What is needed: Go through the records and copy each line where the word "dialog" occurs.

Dataset entries:
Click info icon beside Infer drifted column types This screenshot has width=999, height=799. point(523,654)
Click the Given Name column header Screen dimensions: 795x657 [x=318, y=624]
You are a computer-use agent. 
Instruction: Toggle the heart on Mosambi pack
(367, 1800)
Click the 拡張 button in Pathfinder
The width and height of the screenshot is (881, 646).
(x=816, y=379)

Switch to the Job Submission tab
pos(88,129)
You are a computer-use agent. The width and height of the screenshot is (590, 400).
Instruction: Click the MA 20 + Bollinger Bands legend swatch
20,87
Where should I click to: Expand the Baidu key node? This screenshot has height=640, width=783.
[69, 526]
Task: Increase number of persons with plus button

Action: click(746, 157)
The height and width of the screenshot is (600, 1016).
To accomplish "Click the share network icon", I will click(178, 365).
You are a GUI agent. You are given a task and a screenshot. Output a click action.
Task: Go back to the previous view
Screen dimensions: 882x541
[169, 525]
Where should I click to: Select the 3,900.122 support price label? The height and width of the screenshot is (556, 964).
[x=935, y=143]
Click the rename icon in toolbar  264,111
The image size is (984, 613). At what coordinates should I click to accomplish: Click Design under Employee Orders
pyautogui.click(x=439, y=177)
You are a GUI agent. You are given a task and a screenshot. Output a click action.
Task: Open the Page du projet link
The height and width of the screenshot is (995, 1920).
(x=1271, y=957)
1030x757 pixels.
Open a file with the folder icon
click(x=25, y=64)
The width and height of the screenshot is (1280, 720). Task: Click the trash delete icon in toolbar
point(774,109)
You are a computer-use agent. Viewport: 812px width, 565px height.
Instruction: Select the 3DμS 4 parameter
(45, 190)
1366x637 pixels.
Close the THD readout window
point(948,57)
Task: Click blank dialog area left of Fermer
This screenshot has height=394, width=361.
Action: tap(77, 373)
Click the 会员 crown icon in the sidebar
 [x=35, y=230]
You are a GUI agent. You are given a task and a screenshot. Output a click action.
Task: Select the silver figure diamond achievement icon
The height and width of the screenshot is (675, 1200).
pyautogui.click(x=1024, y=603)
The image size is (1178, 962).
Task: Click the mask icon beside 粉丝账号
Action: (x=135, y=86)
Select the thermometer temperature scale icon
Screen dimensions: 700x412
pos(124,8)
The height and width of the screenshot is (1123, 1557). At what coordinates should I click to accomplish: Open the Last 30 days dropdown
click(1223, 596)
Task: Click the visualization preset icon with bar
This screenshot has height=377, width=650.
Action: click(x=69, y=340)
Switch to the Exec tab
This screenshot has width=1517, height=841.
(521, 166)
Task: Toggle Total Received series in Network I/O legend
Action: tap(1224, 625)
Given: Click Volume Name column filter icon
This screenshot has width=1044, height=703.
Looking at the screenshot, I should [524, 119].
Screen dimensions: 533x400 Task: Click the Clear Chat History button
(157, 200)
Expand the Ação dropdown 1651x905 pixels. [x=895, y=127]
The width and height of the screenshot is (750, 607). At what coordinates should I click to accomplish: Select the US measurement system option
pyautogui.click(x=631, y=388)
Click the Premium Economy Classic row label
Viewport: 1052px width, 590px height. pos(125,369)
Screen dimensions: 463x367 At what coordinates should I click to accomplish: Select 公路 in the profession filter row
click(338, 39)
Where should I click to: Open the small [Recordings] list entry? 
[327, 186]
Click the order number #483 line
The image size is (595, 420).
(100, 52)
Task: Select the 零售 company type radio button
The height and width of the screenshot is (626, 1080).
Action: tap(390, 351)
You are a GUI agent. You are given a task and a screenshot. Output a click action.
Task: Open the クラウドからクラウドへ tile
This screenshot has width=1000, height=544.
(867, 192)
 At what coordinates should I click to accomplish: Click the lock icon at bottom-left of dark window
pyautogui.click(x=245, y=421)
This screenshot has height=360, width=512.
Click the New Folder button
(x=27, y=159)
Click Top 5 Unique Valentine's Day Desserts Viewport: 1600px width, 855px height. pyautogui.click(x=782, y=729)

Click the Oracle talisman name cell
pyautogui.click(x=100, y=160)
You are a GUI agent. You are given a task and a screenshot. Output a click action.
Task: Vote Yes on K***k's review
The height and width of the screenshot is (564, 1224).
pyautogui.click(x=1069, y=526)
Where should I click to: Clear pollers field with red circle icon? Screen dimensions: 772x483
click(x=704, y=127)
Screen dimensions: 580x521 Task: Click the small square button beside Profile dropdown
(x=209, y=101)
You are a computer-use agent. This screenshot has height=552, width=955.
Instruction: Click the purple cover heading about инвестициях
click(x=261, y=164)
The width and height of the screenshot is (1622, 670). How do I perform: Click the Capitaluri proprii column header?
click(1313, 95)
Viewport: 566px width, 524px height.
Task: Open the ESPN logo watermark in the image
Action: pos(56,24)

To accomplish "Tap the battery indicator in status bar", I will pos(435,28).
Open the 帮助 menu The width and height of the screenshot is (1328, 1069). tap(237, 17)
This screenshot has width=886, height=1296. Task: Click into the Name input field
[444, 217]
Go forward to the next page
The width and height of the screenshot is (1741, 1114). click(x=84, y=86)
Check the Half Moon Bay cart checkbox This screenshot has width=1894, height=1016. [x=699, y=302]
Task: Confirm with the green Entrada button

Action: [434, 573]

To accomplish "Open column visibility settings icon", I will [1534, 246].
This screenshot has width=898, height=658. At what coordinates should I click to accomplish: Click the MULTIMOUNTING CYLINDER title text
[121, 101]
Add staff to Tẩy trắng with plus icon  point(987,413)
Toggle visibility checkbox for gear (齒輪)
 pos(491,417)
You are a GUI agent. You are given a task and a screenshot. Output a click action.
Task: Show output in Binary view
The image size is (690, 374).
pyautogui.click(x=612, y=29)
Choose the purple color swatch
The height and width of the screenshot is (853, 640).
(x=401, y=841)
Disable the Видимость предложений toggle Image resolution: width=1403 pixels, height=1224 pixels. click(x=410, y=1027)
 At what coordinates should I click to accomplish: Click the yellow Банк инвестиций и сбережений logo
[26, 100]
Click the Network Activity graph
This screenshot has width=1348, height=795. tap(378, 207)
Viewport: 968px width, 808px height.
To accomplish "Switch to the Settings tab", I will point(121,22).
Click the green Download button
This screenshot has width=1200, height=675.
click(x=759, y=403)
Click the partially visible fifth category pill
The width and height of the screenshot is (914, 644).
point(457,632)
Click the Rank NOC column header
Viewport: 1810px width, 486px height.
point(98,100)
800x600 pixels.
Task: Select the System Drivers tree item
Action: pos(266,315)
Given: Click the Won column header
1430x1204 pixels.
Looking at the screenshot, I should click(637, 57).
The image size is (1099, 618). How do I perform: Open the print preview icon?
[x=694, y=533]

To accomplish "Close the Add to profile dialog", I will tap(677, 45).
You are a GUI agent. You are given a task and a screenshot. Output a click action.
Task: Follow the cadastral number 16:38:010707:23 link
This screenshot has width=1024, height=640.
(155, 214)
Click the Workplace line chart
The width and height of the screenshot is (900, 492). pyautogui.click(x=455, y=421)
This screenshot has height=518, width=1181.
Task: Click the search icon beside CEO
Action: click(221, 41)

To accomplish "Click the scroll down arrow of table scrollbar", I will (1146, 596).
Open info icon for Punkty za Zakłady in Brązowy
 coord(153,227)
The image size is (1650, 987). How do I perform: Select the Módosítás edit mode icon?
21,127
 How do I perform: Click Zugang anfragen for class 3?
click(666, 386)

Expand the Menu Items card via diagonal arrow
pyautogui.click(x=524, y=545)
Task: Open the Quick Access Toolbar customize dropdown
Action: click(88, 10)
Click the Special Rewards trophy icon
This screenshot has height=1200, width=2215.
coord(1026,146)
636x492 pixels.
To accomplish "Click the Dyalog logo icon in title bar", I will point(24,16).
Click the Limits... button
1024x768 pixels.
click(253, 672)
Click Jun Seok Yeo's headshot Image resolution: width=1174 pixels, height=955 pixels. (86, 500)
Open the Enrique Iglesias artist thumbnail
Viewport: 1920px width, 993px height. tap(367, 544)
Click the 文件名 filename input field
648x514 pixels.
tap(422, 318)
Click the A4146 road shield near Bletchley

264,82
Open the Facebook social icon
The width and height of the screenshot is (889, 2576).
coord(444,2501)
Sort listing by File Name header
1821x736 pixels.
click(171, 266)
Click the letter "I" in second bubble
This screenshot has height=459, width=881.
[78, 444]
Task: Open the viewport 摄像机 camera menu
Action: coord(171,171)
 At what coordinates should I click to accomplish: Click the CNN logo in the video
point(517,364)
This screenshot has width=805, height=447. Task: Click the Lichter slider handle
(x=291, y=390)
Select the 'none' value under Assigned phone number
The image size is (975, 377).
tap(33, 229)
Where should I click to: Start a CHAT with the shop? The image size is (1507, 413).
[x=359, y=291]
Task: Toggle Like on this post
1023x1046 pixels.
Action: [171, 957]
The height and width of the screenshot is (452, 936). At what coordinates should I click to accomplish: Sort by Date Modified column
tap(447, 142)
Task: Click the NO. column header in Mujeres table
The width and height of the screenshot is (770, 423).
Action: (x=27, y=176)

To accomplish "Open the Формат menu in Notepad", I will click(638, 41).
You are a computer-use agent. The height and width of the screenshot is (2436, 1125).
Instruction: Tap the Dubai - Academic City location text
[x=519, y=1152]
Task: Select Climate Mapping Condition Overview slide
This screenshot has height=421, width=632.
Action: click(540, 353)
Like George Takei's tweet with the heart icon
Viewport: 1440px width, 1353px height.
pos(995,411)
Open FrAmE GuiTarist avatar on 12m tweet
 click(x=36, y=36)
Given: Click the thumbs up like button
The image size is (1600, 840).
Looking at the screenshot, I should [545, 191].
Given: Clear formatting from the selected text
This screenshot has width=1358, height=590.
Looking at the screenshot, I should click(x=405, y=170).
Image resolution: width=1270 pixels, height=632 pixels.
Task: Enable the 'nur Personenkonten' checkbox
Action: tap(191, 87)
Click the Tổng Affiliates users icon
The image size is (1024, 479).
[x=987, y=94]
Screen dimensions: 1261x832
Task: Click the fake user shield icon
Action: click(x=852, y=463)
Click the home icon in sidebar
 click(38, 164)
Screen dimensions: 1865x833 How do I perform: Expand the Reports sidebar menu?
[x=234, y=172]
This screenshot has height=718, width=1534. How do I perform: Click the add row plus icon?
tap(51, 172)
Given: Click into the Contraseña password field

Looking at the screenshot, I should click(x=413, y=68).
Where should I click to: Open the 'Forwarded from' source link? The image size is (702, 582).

Your solution:
Task: Click blank dialog area left of Fermer
To accomplish "Close the Add to profile dialog", I will tap(677, 45).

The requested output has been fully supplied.